Simple confidence model
Formulation
- Stimulus $s_i$ for the $i$th trial is defined as the log ratio of the odour mixture with Gaussian additive noise $\eta_{stim} \sim \mathcal{N}(0, \sigma_{stim})$.
- Choice boundary $b_i$ is fixed at 0 with additive noise $\eta_{bound} \sim \mathcal{N}(0, \sigma_{bound})$.
- Choice is computed by comparing stimulus and boundary.
- Distance between them provides an estimate of decision confidence.
$$s_i = log \frac{[A]}{[B]} + \eta_{stim}$$
$$b_i = \eta_{bound}$$
$$c_i = { \text{left}|s_i< b_i; \text{right}|s_i \geq b_i\ }$$
$$d_i = |s_i-b_i|$$
Confidence calibration
- The distance $d_i$ must be calibrated and normalized to become a veridical estimator of decision outcome (linear relationship with accuracy).
- Sigmoid-like functions provide a good solution to this problem.
- Decision confidence $\delta_i$ is defined as the result of the calibration process.
- Decision uncertainty $\sigma_i$ is defined as its contrary.
$$\delta_i = f(d_i) = \text{tan}(|s_i-b_i|)$$
$$\sigma_i = 1 - \delta_i$$
Results
Evidence accumulation model
Formulation
- This class of models is able to account for other features of behavior, such as decision time (more details).

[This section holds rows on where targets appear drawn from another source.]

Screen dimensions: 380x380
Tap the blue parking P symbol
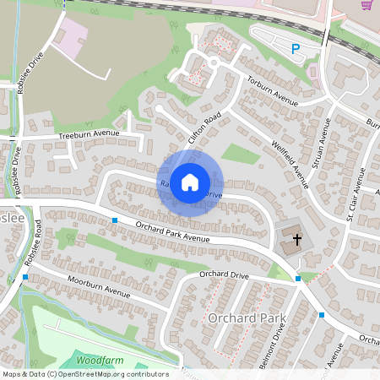click(x=296, y=50)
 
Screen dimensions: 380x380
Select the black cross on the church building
click(x=296, y=240)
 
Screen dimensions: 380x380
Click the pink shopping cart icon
click(x=366, y=5)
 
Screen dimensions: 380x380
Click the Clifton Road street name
click(x=203, y=128)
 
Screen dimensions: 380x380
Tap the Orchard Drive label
click(x=224, y=274)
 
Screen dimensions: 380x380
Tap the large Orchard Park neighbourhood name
click(x=247, y=318)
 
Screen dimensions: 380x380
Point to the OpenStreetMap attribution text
click(x=84, y=374)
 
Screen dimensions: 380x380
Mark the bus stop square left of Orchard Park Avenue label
click(x=115, y=220)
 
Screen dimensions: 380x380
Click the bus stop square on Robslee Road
click(x=26, y=276)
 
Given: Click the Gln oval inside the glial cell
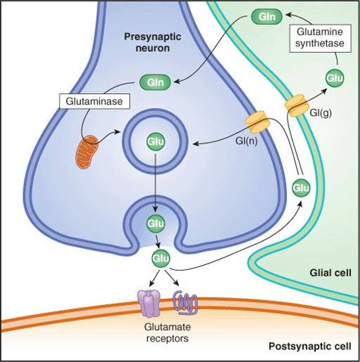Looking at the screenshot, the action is tap(267, 17).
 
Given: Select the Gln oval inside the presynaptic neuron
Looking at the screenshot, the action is tap(155, 82).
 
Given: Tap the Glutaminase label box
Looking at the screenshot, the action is tap(94, 101).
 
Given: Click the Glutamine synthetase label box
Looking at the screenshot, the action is tap(320, 38).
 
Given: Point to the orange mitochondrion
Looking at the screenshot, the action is tap(87, 152).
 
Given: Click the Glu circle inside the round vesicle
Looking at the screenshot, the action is tap(155, 141).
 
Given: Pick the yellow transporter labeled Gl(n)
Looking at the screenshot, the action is tap(258, 123).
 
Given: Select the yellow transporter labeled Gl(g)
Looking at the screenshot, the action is tap(297, 106).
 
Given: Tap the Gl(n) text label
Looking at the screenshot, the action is tap(246, 141).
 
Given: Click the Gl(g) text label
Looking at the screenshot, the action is tap(321, 113).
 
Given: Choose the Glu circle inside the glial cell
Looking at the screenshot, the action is tap(335, 78).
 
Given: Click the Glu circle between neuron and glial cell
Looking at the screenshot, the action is tap(301, 188).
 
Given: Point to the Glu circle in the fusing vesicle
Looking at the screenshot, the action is tap(156, 223).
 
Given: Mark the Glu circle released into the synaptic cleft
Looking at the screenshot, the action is tap(160, 258).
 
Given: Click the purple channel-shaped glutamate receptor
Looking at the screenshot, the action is tap(149, 304).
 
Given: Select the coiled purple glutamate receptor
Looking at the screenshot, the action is tap(185, 303).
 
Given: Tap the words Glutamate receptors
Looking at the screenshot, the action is tap(168, 333).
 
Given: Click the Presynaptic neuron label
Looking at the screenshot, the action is tap(152, 43).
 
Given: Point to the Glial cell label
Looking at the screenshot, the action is tap(330, 273).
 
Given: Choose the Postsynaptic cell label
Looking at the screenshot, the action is tap(309, 346).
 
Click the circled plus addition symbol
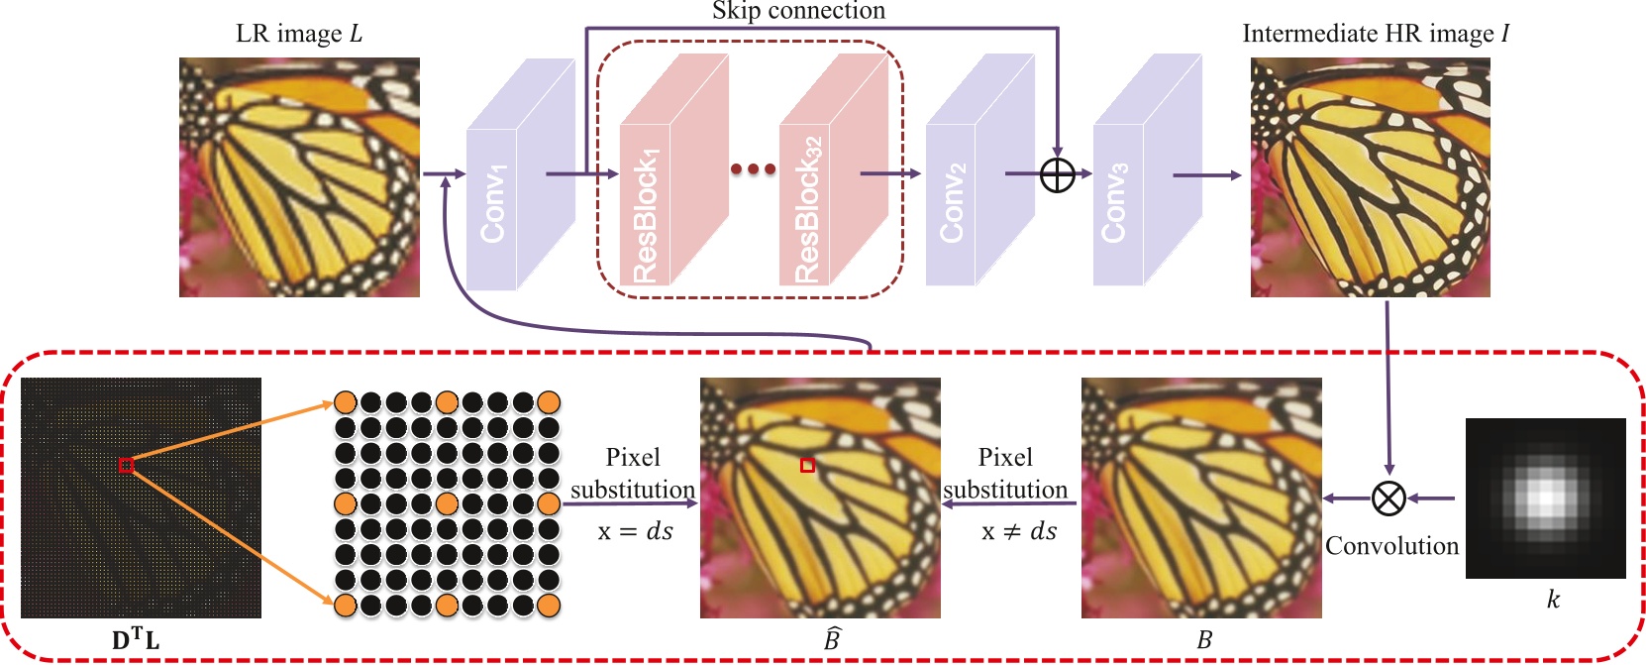tap(1058, 175)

- In a race model, decision confidence can be estimated as the distance ${\Delta e}_i$ between the accumulators once an accumulator reaches the threshold $\theta_i$.
- The balance of evidence $BoE$ results from the normalization of this distance.
- Calibration is necessary to turn confidence into a veridical estimator of decision outcome.
$${BoE}_i = {\Delta e}_i/\theta_i$$
$$\delta_i = f({BoE}_i) = \frac{2}{1+ e^{\frac{1}{3}{\Delta e}_i / \theta_i}}$$
Results
Neural correlates of confidence
Experimental setup
- Single neuron activity was recorded in rats’ OFC during the olfactory mixture categorization task.
- The analysis was focused on the reward-anticipation period, assumed to be associated with confidence estimations.
Results
Interpretation
- The firing rates of many single neurons in the OFC of rats match closely to the predictions of confidence models.
- These cannot be readily explained by alternative mechanisms, such as learning stimulus–outcome associations.
- Rats not only show a neural correlate of decision confidence, but they can use such information in subsequent decisions to guide adaptive behaviour.
Takeaways
- Behavioral findings, computational modeling and neural correlates were integrated into a coherent framework for decision confidence.
- Confidence estimations may be a fundamental and ubiquitous component of decision-making in the brain.
- Estimating the confidence in a choice is little more complex than calculating the choice itself, and within reach of non-humans.